Marta Correia acredita que “não será com a construção dos canis que a situação vai melhorar”. “Não é porque vão tirar meia dúzia da rua que o número de queixas vai diminuir”, avisa.
Na opinião das associações sondadas pelo POSTAL, a construção dos dois canis intermunicipais previstos não vai alterar as estatísticas negativas da região, o que acontecia se a estratégia passasse por campanhas de esterilização promovidas a nível local pelas autarquias.
“Tenho de culpar quase todas as Câmaras por não promoverem campanhas de castração”, atira Liló Kranendonk, cuja opinião é partilhada por Marta Correia, que acusa as autarquias de “não terem coragem política para apostar em campanhas de esterilização massiva, cada uma por si, e de criar por si próprias ou duas a duas os seus próprios abrigos-centros”. A responsável observa ainda que são “muito poucos” os municípios com políticas municipais de esterilização.
“A maioria dos concelhos algarvios tem inúmeros animais errantes – tanto gatos como cães – que têm sido suportados durante anos pelos movimentos associativos, que, ainda assim, não conseguem fazer face a tantos animais que têm nascido ao longo das últimas décadas”. Conhecedora desta realidade, Marta Correia mostra-se conformada. “Em relação aos números divulgados pela GNR, não fico nada espantada, a população não está sensibilizada”.
No caso concreto da PRAVI Faro, só no último ano foram recolhidos das ruas cerca de 400 animais abandonados. “Para além de animais espancados, encontramos com muita frequência cachorros dentro de caixotes de lixo.

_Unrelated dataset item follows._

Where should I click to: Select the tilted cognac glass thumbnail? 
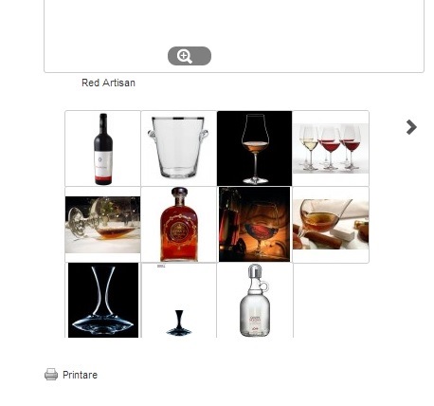tap(102, 225)
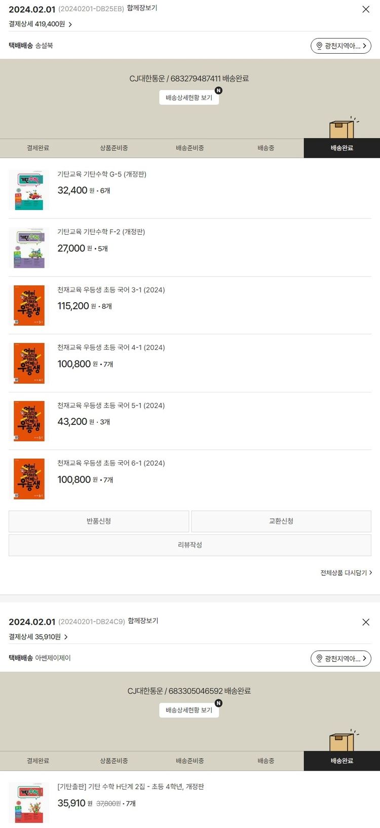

Ainda na semana passada fomos surpreendidos com nove, com cerca de seis semanas, dentro de um saco de plástico junto à estrada”, relata Marta Correia, que garante que a solução para este problema passa pela sensibilização.

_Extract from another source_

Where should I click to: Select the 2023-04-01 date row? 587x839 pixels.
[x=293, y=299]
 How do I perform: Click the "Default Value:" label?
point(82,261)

“A sensibilização tem de ser feita e a esterilização tem de ser adoptada por cada município. As associações devem ser apoiadas financeiramente para fazerem o seu trabalho, bem como devem ser feitos protocolos com as clínicas e os veterinários municipais. Apostar na promoção da esterilização também é um caminho para que haja cada vez menos colónias de animais abandonados. Se medidas deste género forem consideradas pelas autarquias e pela sociedade em si o número de maus-tratos vai automaticamente diminuir”, considera a coordenadora.

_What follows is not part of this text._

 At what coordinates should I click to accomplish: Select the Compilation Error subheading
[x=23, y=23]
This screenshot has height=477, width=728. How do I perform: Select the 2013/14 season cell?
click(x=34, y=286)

Na lei de 1 de Outubro de 2014 que criminaliza maus-tratos a animais afirma-se que quem, “sem motivo legítimo, infligir dor, sofrimento ou quaisquer outros maus-tratos físicos a um animal de companhia é punido com pena de prisão até um ano ou com pena de multa até 120 dias”. As penas podem ser agravadas se o animal morrer ou ficar incapacitado. Quem abandonar um animal pode ser punido com pena de prisão até seis meses ou com pena de multa até 60 dias.